Wybrany tekst:
+-------+

• CIEMNA__MATERIA__RPG

    OTO DRUGI WARIANT CZARNEGO BLOGA MAESTRO, TYM RAZEM POŚWIĘCONY FUTURYSTYCZNYM SYSTEMOM RPG (hard sci-fi bliskiego zasięgu). ZNAJDZIESZ TU SCENARIUSZE, POMYSŁY NA PRZYGODY, GENERATORY I INSPIRACJE DO GIER FABULARNYCH OSADZONYCH W MNIEJ LUB BARDZIEJ PONUREJ, DYSTOPIJNEJ PRZYSZŁOŚCI, JAK: ALIEN RPG czyli OBCY, MOTHERSHIP, ECLIPSE PHASE, The EXPANSE rpg czy CYBERPUNK RED. MATERIAŁY KIEROWANE SĄ PRZEDE WSZYSTKIM DO MG, ALE MYŚLĘ, ŻE TAKŻE GRACZE ODKRYJĄ COŚ PRZYDATNEGO W FANTAZJACH NA TEMAT BLISKIEJ PRZYSZŁOŚCI HOMO SAPIENS, PONURYCH WIZJACH TRANSHUMANIZMU ERY POSTLUDZKIEJ U KRESU ANTROPOCENU. OTO EPOKA ACCELERANDO, WIEK NANO-NOIR: CZAS WSPANIAŁEJ PRZYGODY, W KTÓRYM BOGACTWO I ZŁODZIEJSTWO, KULTURA I WYSTĘPEK ROZKWITAJĄ WSZYSTKIMI KOLORAMI. ZAPRASZAM!

+-------+

Pokazane wiersze:
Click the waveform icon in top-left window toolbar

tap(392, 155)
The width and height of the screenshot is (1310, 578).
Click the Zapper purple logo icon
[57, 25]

+-------+

Polecenie 1: Jakim systemom RPG jest poświęcony blog opisany w wybranym tekście?
Polecenie 2: Wypisz wszystkie gry fabularne wymienione z nazwy w wybranym tekście.
Polecenie 3: Przepisz z wybranego tekstu wszystko od „OTO DRUGI WARIANT” w dół aż po „WSZYSTKIMI KOLORAMI. ZAPRASZAM!”.

Poprawna odpowiedź 1: Futurystycznym systemom RPG (hard sci-fi bliskiego zasięgu).

Poprawna odpowiedź 2: ALIEN RPG (OBCY), MOTHERSHIP, ECLIPSE PHASE, The EXPANSE rpg, CYBERPUNK RED

Poprawna odpowiedź 3:
OTO DRUGI WARIANT CZARNEGO BLOGA MAESTRO, TYM RAZEM POŚWIĘCONY FUTURYSTYCZNYM SYSTEMOM RPG (hard sci-fi bliskiego zasięgu). ZNAJDZIESZ TU SCENARIUSZE, POMYSŁY NA PRZYGODY, GENERATORY I INSPIRACJE DO GIER FABULARNYCH OSADZONYCH W MNIEJ LUB BARDZIEJ PONUREJ, DYSTOPIJNEJ PRZYSZŁOŚCI, JAK: ALIEN RPG czyli OBCY, MOTHERSHIP, ECLIPSE PHASE, The EXPANSE rpg czy CYBERPUNK RED. MATERIAŁY KIEROWANE SĄ PRZEDE WSZYSTKIM DO MG, ALE MYŚLĘ, ŻE TAKŻE GRACZE ODKRYJĄ COŚ PRZYDATNEGO W FANTAZJACH NA TEMAT BLISKIEJ PRZYSZŁOŚCI HOMO SAPIENS, PONURYCH WIZJACH TRANSHUMANIZMU ERY POSTLUDZKIEJ U KRESU ANTROPOCENU. OTO EPOKA ACCELERANDO, WIEK NANO-NOIR: CZAS WSPANIAŁEJ PRZYGODY, W KTÓRYM BOGACTWO I ZŁODZIEJSTWO, KULTURA I WYSTĘPEK ROZKWITAJĄ WSZYSTKIMI KOLORAMI. ZAPRASZAM!